`f(x) = sin(x) - sqrt(3)cos(x)` Consider the function on the interval (0, 2pi). Apply first derivative test to identify all relative extrema.
You need to find the relative extrema of the function, hence, you need to remember that the roots of the equation f'(x) = 0 are the extrema of the function.
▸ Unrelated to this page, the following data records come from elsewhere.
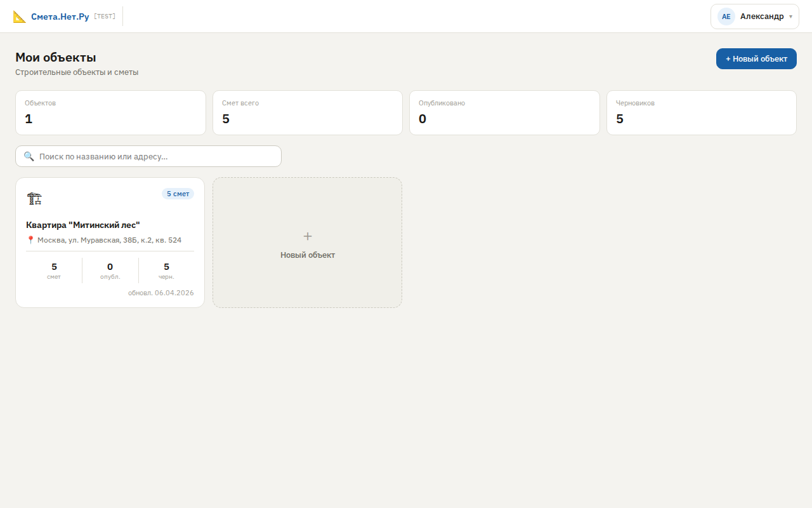
Task: Click the object address Москва, ул. Муравская
Action: [x=109, y=240]
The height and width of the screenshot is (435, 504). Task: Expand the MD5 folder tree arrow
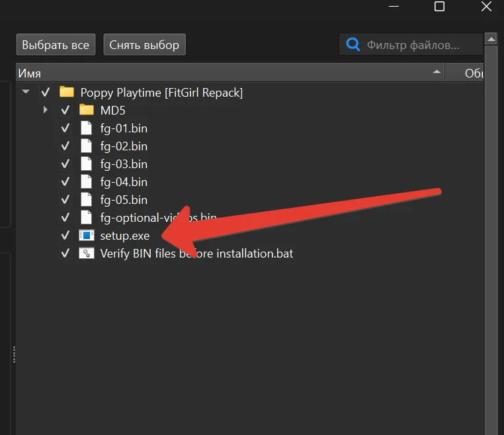pyautogui.click(x=45, y=110)
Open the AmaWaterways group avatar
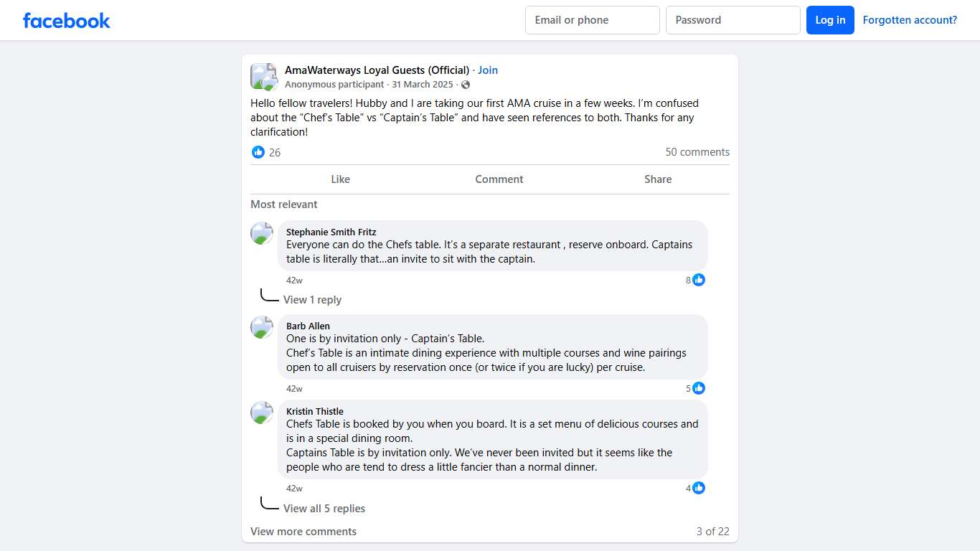The height and width of the screenshot is (551, 980). pyautogui.click(x=263, y=77)
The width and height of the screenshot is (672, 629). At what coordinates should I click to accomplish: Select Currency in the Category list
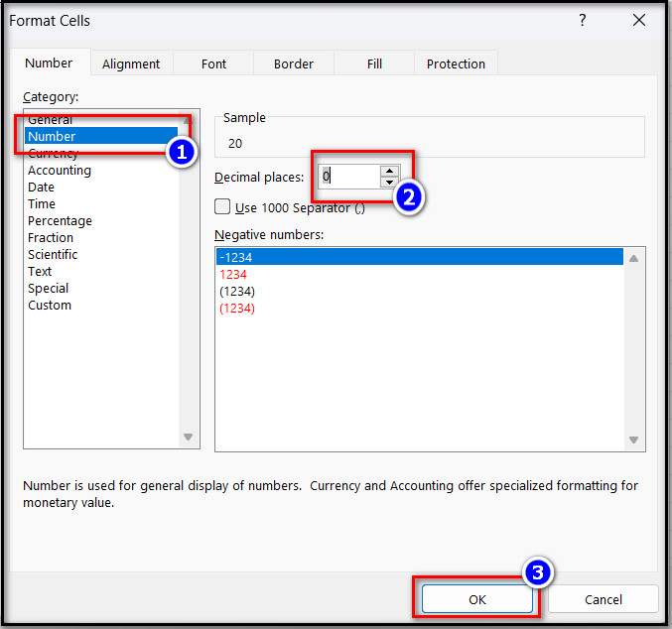pyautogui.click(x=54, y=154)

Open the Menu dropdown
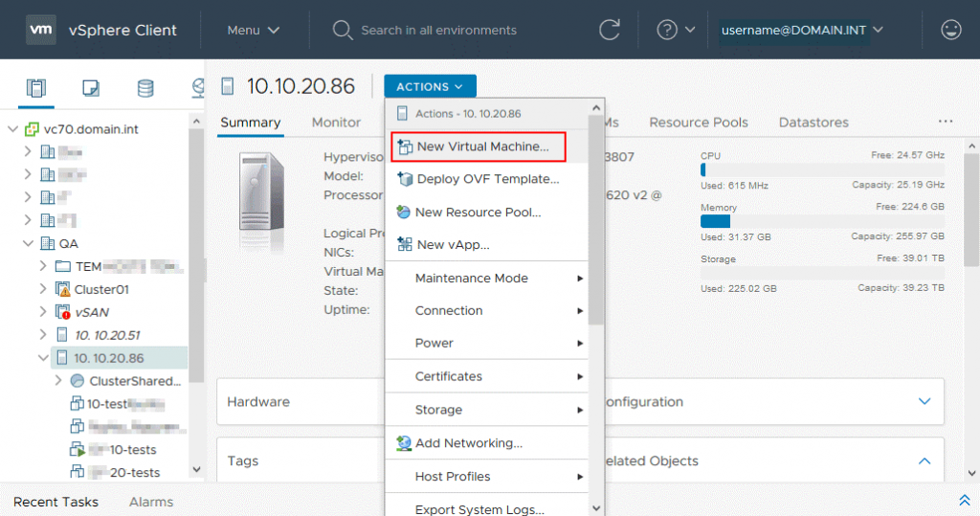253,30
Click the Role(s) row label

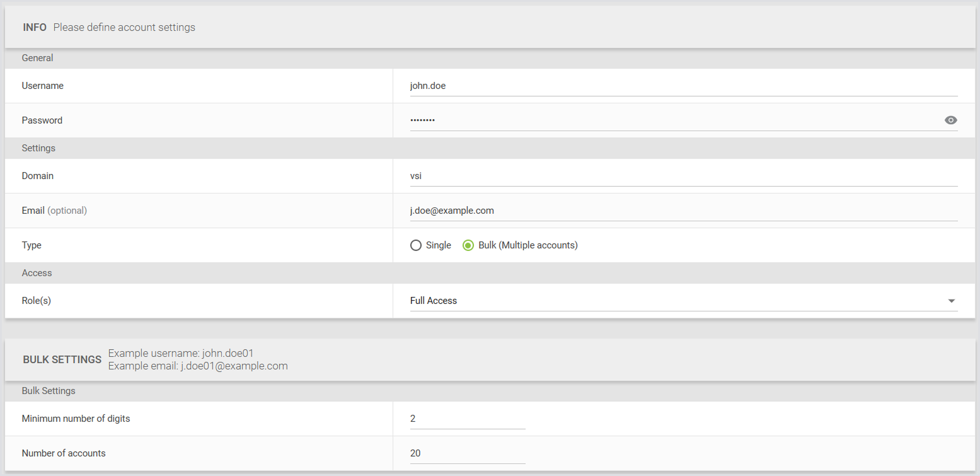tap(37, 301)
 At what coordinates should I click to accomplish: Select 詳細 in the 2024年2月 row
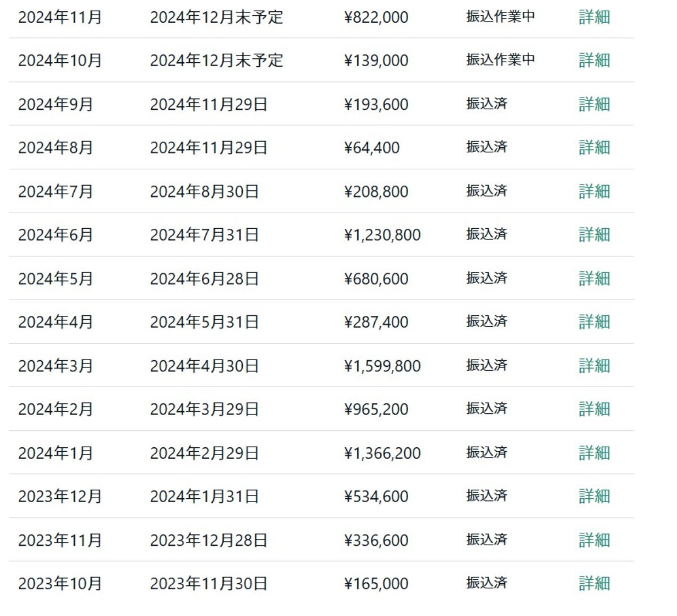pyautogui.click(x=594, y=409)
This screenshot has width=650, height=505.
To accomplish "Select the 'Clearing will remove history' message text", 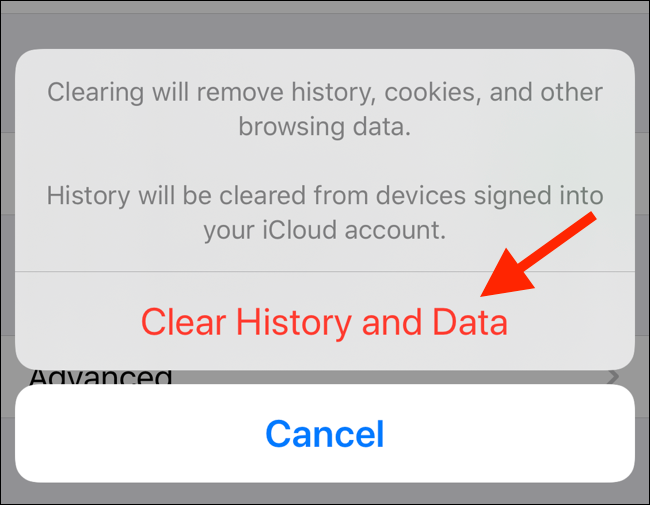I will pyautogui.click(x=325, y=109).
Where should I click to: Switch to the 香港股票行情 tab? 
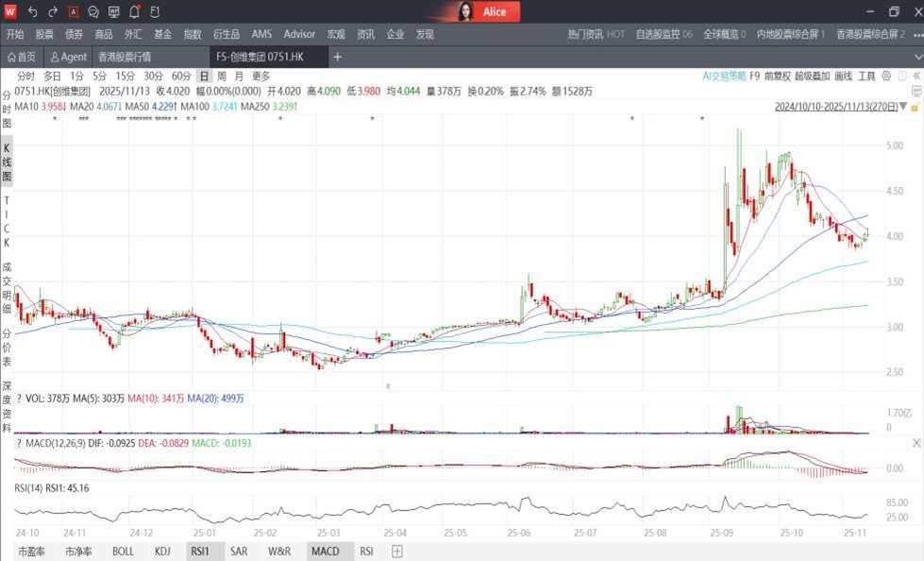[x=125, y=58]
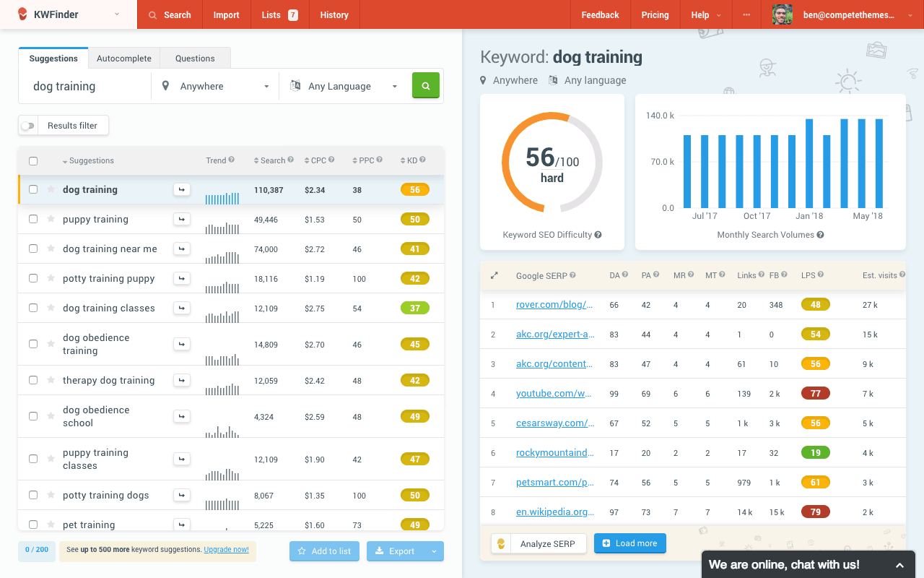Open the Anywhere location dropdown

(215, 86)
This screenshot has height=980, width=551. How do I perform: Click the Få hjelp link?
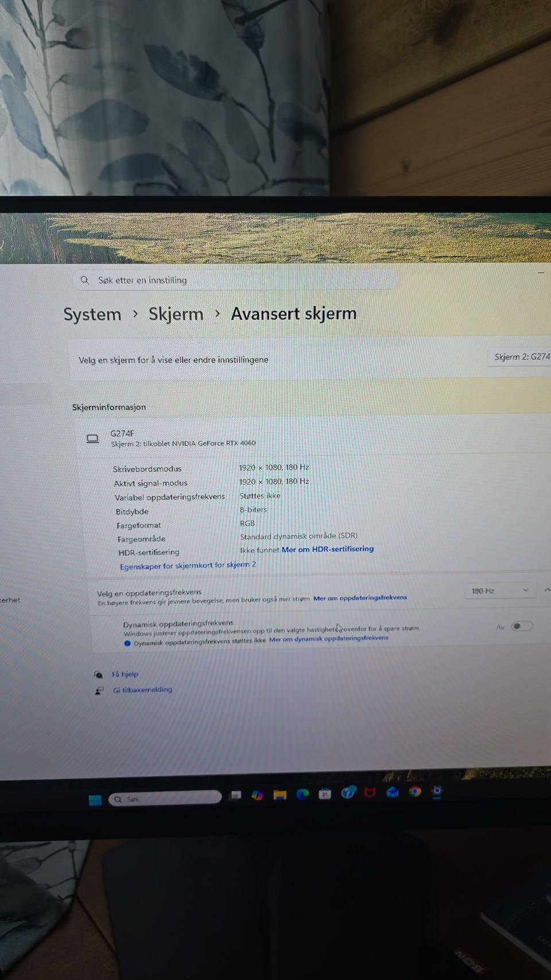125,674
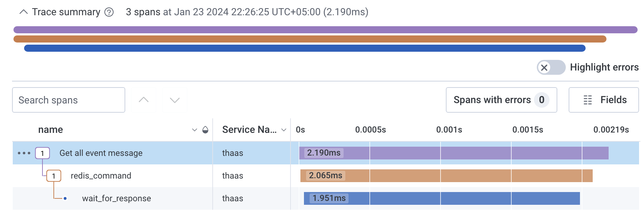This screenshot has height=214, width=644.
Task: Click the purple bar in trace summary overview
Action: pos(325,30)
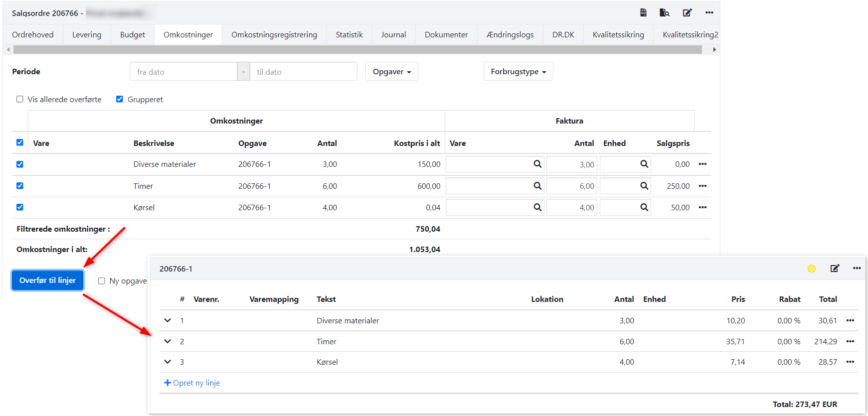This screenshot has width=868, height=416.
Task: Enable the Vis allerede overførte checkbox
Action: (x=20, y=99)
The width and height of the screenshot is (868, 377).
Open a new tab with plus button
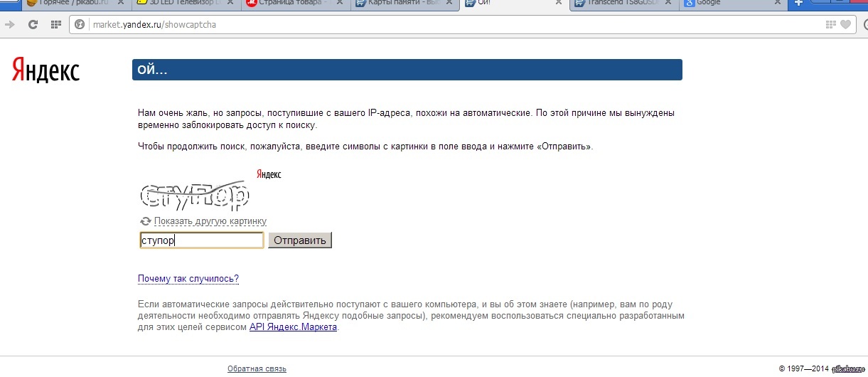[798, 4]
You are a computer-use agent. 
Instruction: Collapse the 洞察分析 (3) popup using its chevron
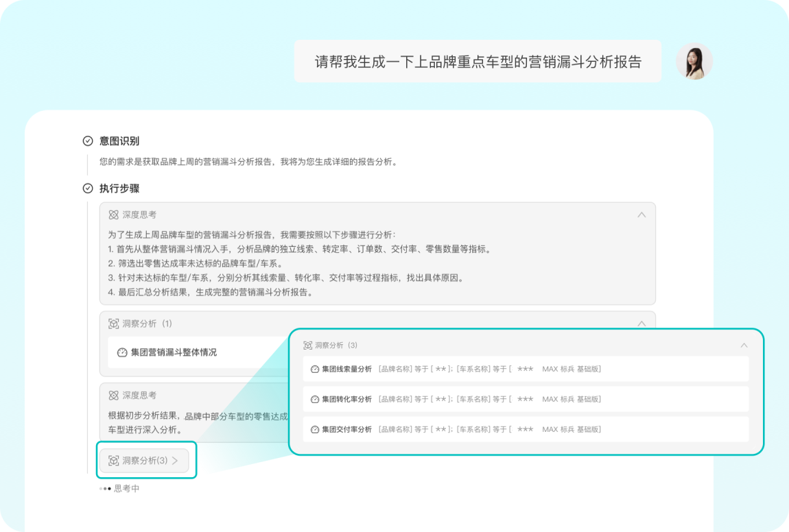click(744, 345)
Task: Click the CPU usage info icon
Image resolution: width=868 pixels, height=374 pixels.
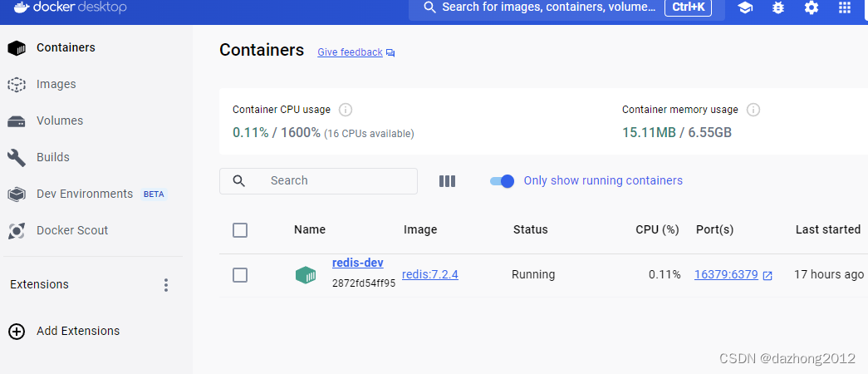Action: pos(346,110)
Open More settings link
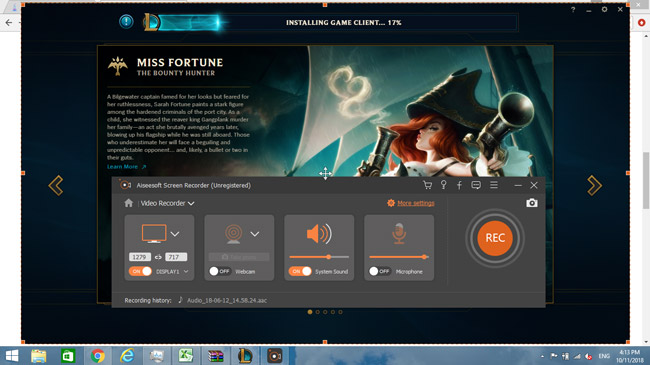 [416, 203]
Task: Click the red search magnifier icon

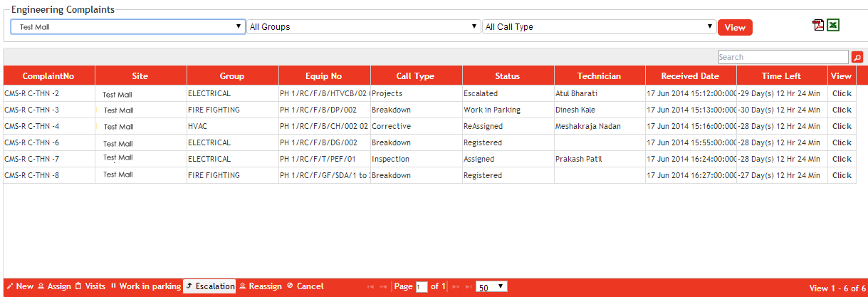Action: [857, 57]
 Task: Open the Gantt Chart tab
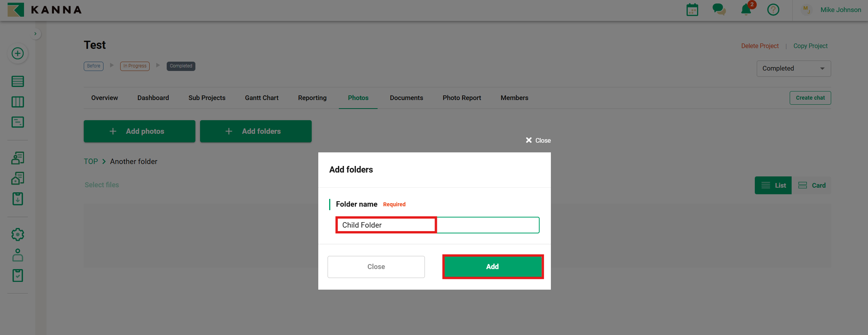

You need to find the first derivative of the function:
`f'(x) = cos x + sqrt3*sin x`
You need to solve for x the equation `f'(x) = 0` :
`cos x + sqrt3*sin x = 0`
You need to divide by `cos x` , both sides:
`1 + sqrt 3*(sin x)/(cos x) = 0`
Replace `tan x` for `(sin x)/(cos x):`
`1 + sqrt 3*tan x = 0 => sqrt 3*tan x = -1 => tan x = -1/sqrt3`
You need to remember that tan x is negative for `x in (pi/2,pi)` and `x in (3pi/2,2pi).`
`x in (pi/2,pi) => x = pi - pi/6 => x = (5pi)/6 `
`x in (3pi/2,2pi) => x = 2pi - pi/6 => x = (11pi)/6`
Hence, the relative extrema of the function are the points `((5pi)/6 , f((5pi)/6 ))` and `((11pi)/6, f((11pi)/6)).`